This 'you need a monster power supply to run a mixer' is complete nonsense and a few minutes pondering Ohms law would tell you why.
Any functioning power supply for a desk will have a low output impedance. Even a humble LM317 manages around 50 milliohms. (The power cable from supply to desk will probably have a greater impedance).
Now consider the amplifier circuits in a desk, usually fed with 10 Ohms or more per module.
At 'short circuit' load this could pull 1.5 Amps (quickly followed by smoke and flames).(you don't need massive current rating).
Your realistic load could be 600 Ohms if you are a traditionalist pulling a modest 25 milliamps.
Practically all 'AC' (signal) current is provided by the various capacitors on the power rails inside the mixer, DOWNWIND of the 10 Ohm 'rail resistors' so only a small fraction of this alternating signal appears on the 'PSU' side of the resistors and when considered as an attenuator you are in the region of 10 Ohms down to the milliohms of the supply itself.
Further reasoning says that IF the various audio circuits were so lousy that they were affected by fluctuations on their supply rails and it WAS due to some mythical failing of the power supply (which could be swapped for a different unit) THEN all output signals would be verging on a mammoth 'mono' mix of every signal in the desk (which clearly it isn't).
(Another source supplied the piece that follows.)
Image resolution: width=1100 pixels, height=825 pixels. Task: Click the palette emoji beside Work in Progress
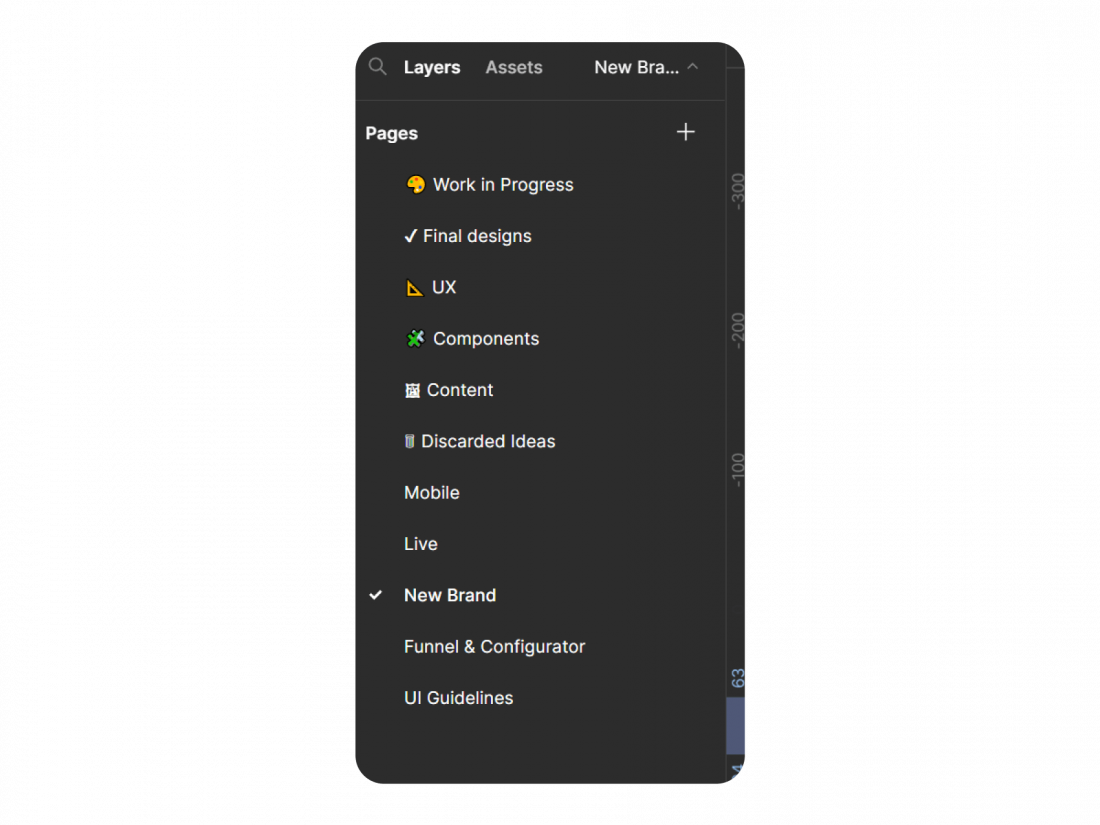pos(415,185)
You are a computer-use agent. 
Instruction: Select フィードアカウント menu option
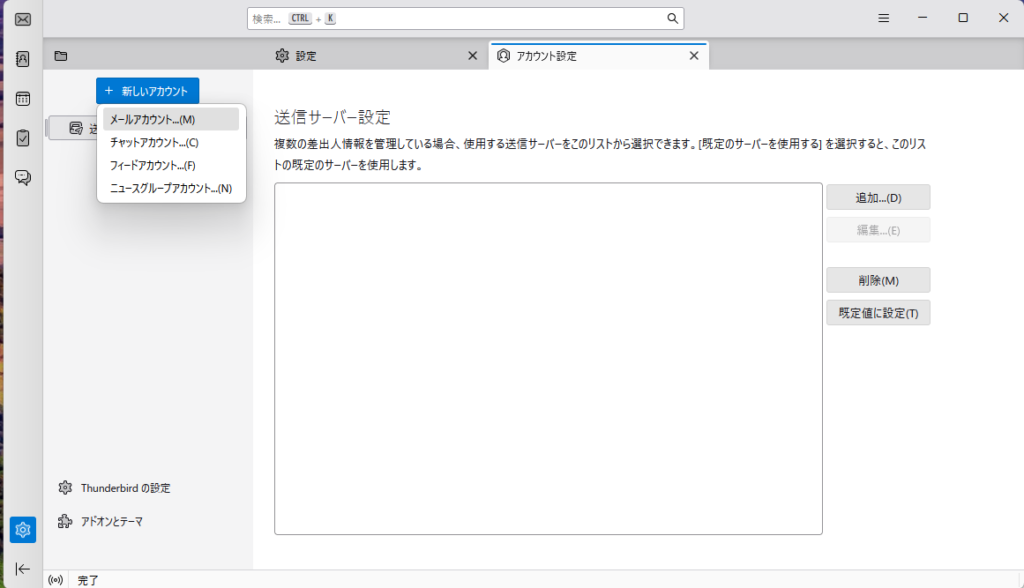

Diverting to the issue of power amplifiers, 'sagging' of the supply rails under heavy load does not normally cause alteration in gain in a competently designed amplifier as the negative feedback defines the gain pretty rigorously. VALVE amplifiers employing minimal or 'no' negative feedback WILL suffer alterations in gain however this is a long way from an mixer full of ICs.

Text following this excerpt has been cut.